I bolted like a sheet of lightning. Three doors down I found the right house, let myself in, drank my glass of milk in one gulp and slumped into the bed in the back room, a nervous wreck. Next morning I sheepishly told my hosts what had happened, just in case there was a Garda investigation. You never know, that terrified lady might have given them my description. I was a worried man. However, the incident blew over and I maintained my clean record. The neighbours laughed themselves silly for weeks afterwards. It was years since they had had such fun. They thought I was a "gas young man".
Another deeply embarrassing incident took place when six of us went on a golfing weekend to the west of Ireland. It seemed a good idea at the time, a kind of "get-away-from-it-all" weekend out in the fresh country air.
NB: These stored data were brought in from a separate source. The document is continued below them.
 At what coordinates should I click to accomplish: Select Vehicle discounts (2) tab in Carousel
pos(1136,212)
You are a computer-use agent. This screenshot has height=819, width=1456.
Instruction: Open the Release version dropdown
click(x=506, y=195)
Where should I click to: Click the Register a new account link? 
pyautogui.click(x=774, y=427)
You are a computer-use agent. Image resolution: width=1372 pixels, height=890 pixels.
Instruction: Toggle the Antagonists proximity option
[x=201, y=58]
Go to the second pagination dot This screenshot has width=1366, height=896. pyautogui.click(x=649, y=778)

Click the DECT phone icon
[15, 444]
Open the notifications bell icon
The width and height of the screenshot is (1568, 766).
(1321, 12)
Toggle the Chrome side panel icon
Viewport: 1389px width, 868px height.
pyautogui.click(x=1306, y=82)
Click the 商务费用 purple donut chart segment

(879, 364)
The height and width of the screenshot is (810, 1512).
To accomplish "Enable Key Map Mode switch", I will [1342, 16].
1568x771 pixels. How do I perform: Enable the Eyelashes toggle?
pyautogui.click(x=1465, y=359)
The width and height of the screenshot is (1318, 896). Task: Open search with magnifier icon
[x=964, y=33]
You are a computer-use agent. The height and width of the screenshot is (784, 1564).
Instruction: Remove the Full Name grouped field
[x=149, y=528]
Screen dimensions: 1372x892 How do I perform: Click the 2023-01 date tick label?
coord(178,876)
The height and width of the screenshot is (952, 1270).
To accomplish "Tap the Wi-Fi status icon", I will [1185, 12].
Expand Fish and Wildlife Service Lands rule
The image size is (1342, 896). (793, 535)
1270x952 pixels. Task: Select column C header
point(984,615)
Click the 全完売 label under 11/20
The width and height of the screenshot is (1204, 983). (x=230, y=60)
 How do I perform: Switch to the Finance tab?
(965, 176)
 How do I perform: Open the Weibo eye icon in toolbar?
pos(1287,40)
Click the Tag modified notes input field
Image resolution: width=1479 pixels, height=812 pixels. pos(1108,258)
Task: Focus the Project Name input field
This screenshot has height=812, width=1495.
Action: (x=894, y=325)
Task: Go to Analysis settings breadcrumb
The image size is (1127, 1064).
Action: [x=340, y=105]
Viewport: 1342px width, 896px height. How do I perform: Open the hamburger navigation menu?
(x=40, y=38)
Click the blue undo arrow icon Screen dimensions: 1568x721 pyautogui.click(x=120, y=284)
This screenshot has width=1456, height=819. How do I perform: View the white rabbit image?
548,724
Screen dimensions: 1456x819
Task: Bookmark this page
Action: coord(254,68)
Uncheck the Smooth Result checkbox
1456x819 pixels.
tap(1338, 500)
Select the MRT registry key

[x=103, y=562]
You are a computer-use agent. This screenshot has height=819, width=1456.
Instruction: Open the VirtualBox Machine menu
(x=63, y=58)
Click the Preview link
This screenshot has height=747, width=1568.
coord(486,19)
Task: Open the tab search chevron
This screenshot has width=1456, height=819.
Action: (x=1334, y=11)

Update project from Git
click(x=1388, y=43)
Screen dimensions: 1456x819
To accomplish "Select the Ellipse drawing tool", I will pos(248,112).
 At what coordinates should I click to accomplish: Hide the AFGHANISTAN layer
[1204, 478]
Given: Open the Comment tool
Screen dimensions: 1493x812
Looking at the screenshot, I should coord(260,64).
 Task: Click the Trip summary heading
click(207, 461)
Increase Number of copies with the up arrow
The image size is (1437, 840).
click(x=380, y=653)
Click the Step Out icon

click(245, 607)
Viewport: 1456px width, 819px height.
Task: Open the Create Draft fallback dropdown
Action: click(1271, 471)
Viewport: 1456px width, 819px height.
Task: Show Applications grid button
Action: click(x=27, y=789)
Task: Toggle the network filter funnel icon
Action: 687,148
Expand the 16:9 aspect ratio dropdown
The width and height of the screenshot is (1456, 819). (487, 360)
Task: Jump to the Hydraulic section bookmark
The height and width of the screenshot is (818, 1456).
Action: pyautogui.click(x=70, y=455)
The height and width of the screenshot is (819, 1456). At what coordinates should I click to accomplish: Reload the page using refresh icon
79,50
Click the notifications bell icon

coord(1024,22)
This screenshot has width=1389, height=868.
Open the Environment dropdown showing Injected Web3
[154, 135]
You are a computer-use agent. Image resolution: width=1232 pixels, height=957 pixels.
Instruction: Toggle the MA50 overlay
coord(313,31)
We were in the hotel only a short time when one of the lads discovered his £400 had been stolen. He turned the bedroom upside down but there was no sign of the money. Panic was creeping in. He searched again. Still no sign of the money. Nothing for it, of course, but to tell the manager. The far from pleased manager arrived and asked us to search the room again. We did. No luck. The woman in charge of the cleaning girls was contacted and brought in on her day off to see if she could help out. She earnestly explained, almost in tears, that all the girls were honest and wouldn't steal money. Some of them had been there 10 years. "This is a very respectable hotel and never in its history has there been a robbery here," said the manager, his voice shaking. A history lesson wasn't of much consolation to my friend, who demanded that the long arm of the law be called. There would have to be a full investigation.
Squad car
Shortly afterwards I looked out the window and saw a squad car pulling into the car park. This was serious stuff, indeed. The manager was getting very angry. He asked my friend to search again. "We have searched a hundred times," said my equally tense friend. "Just do it, anyway," the manager insisted. "Search where you last saw the money." My friend went through his sports bag again for about the 20th time, rooting up and down and all around every inch of it. Then his body froze, his eyes glazed over, and a in slow, mumbling voice he said, "I've found it." The manager shouted a few choice remarks, made a quick turn and dashed down the stairs to turn the gardai back. It wouldn't look good for the guests to see cops crawling all over the joint.
You won't believe this, but that evening we ran into more trouble. Another of our intrepid group discovered his credit cards were missing. "Oh, no," I moaned. "You can't report that to the manager. We'll be thrown out." I told him he probably left them at home and everything would be all right. He was naturally worried, but agreed not to panic. Over dinner, we chatted about the highly eventful day and wondered what we would do about the missing credit cards.
Bad relations
We were just finishing our meal when the man who was minus his credit cards shouted: "I've found them. I've found the cards. . ." Apparently they had slipped from his pocket into the lining of his jacket. He was elated. So was I. The whole weekend had been taking on a kind of Fawlty Towers atmosphere. Nothing more could happen. We had got over the worst unscathed, except for the bad relations between us and management.
How naive I was. An hour after finishing the meal, myself and another friend got violent stomach cramp. The pain was dreadful. My fellow sufferer wanted to go down to reception and complain of food poisoning. I could only moan: "How can we complain after all the trouble we have caused? We'll just have to put up with it."
Apparently, it was the salmon that did it. I spent the next two days drinking milk, trying to get better. There was no point in reporting it, even though we now had a genuine complaint. It wasn't going to make us feel any better. If we had asked for a reduction on the bill, I know what would have happened. No, we had caused enough trouble. We just had to grin and bear it.